La sinistra mediatica ed intellettuale del paese, quella che impazza sui grandi giornali ed in tutte le trasmissioni televisive e radiofoniche delle principali emittenti del paese, pare afflitta da una grave forma di schizofrenia politica. Da un lato riconosce i difetti e le carenze del governo Conte bis retto sull’alleanza anomala tra Pd e M5S. E rileva che il governo in questione ha una maggioranza in Parlamento che non rispecchia la maggioranza esistente nella società italiana, che ha varato una manovra destinata solo ad aumentare la protesta popolare a causa del suo messaggio “più tasse, più spese”, che è formato da partiti litigiosi, preoccupati solo di distinguersi dagli altri per un bieco interesse elettoralistico e condannati a passare da una sconfitta all’altra. Dall’altro, però, questo profluvio di critiche che diventano fatalmente autocritiche e che presentano la vita pubblica nazionale come una sorta di psicoterapia di gruppo in cui ogni partecipante (rigorosamente di sinistra) ha qualche colpa oscura da confessare e da cui emendarsi, non riesce mai a giungere alla naturale conclusione. Cioè alla ammissione che l’esperimento del Conte-bis è fallito, che l’alleanza su cui poggia è innaturale e che, soprattutto, la sua sopravvivenza costituisce un danno sempre più grave ed irrimediabile per il paese.

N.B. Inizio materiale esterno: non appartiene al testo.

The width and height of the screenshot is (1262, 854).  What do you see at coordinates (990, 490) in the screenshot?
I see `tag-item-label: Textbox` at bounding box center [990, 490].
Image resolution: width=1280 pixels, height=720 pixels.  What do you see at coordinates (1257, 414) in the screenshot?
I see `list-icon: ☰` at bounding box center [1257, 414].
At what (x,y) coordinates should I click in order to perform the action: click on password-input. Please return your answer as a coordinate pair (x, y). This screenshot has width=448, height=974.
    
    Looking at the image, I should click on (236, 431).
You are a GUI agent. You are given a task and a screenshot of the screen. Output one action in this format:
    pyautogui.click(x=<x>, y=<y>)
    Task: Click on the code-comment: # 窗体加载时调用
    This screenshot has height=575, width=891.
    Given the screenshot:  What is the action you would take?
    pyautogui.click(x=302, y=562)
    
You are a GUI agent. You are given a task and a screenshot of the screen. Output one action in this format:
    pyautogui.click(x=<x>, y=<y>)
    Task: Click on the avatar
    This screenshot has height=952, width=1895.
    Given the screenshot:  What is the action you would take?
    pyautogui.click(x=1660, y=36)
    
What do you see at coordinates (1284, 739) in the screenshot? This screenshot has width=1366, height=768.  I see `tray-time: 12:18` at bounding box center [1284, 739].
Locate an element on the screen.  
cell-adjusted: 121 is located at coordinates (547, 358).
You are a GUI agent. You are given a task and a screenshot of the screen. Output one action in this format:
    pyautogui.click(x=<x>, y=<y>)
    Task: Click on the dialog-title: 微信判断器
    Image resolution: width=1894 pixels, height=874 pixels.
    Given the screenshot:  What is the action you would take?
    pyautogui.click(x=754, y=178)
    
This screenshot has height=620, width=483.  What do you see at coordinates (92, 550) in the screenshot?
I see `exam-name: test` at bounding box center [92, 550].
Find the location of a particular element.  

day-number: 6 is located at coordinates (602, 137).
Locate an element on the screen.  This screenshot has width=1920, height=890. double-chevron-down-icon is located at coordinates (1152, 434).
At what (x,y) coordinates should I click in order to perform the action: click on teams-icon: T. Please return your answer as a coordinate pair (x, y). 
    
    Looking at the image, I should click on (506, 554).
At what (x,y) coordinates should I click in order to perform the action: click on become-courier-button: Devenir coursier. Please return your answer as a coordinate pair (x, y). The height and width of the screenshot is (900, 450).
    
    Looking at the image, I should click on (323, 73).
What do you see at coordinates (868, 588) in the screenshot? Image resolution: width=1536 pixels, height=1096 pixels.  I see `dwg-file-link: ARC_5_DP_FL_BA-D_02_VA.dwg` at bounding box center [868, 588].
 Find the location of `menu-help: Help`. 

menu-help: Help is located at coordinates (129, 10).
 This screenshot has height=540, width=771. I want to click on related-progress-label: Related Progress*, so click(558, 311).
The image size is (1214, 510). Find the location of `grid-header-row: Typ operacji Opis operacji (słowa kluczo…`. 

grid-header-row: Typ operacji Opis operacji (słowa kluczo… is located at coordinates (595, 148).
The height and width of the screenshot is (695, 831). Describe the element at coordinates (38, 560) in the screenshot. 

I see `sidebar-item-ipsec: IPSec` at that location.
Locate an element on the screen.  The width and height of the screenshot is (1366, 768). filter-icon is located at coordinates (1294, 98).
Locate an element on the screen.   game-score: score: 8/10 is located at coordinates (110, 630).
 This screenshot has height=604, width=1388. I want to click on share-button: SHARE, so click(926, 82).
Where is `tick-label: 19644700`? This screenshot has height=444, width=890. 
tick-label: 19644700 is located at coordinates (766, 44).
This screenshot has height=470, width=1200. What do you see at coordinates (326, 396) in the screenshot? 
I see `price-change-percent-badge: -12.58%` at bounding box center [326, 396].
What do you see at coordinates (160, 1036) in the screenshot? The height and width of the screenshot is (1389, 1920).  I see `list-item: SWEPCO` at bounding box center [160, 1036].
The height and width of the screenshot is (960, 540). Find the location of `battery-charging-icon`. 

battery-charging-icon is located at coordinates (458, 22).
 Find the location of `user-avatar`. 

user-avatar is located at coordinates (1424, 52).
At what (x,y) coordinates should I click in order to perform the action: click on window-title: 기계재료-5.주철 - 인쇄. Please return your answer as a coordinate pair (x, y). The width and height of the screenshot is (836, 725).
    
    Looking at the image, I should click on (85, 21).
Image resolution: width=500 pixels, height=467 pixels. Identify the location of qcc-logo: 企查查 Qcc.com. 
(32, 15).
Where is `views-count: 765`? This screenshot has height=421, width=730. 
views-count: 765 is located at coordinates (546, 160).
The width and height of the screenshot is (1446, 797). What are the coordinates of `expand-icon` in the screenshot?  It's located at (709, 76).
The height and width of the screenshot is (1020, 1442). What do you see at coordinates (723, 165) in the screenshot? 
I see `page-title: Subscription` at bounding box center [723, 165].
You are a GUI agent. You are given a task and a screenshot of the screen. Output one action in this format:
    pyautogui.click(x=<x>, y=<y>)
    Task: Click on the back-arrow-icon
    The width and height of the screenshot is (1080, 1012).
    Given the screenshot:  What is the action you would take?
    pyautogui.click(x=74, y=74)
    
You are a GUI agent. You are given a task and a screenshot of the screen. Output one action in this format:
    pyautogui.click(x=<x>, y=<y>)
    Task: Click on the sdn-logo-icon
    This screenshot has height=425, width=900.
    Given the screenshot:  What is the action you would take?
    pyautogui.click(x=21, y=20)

La ragione di questa mancata presa d’atto della realtà non è più il timore che ammettere il fallimento significherebbe spianare la strada al centro destra trainato dall’“uomo nero” Matteo Salvini. La mobilitazione emergenziale contro il nuovo fascismo impersonificato dal leader leghista perde progressivamente vigore. L’opinione pubblica appare sempre più consapevole del carattere strumentale ed artificioso di questa operazione propagandistica. E, soprattutto, le aperture al dialogo di personaggi autorevoli come il Cardinal Ruini e Liliana Segre aprono la strada alla consapevolezza che il clima da guerra civile costruito da forze politiche minoritarie per rimanere ancorate alle posizioni di potere deve lasciare il posto ad una normale dialettica democratica tra forze politiche provviste della comune legittimazione costituzionale.
La mancata presa d’atto della realtà dipende dal rifiuto di ammettere l’esaurimento ormai definitivo della spinta propulsiva della propria storia. E non è un caso che i più restii ad accettare il fallimento siano i santoni mediatici ed intellettuali della sinistra. Che potrebbero mai fare senza quella rendita egemonica che assicura posti, prebende, visibilità senza bisogno di grandi meriti e di serie competenze?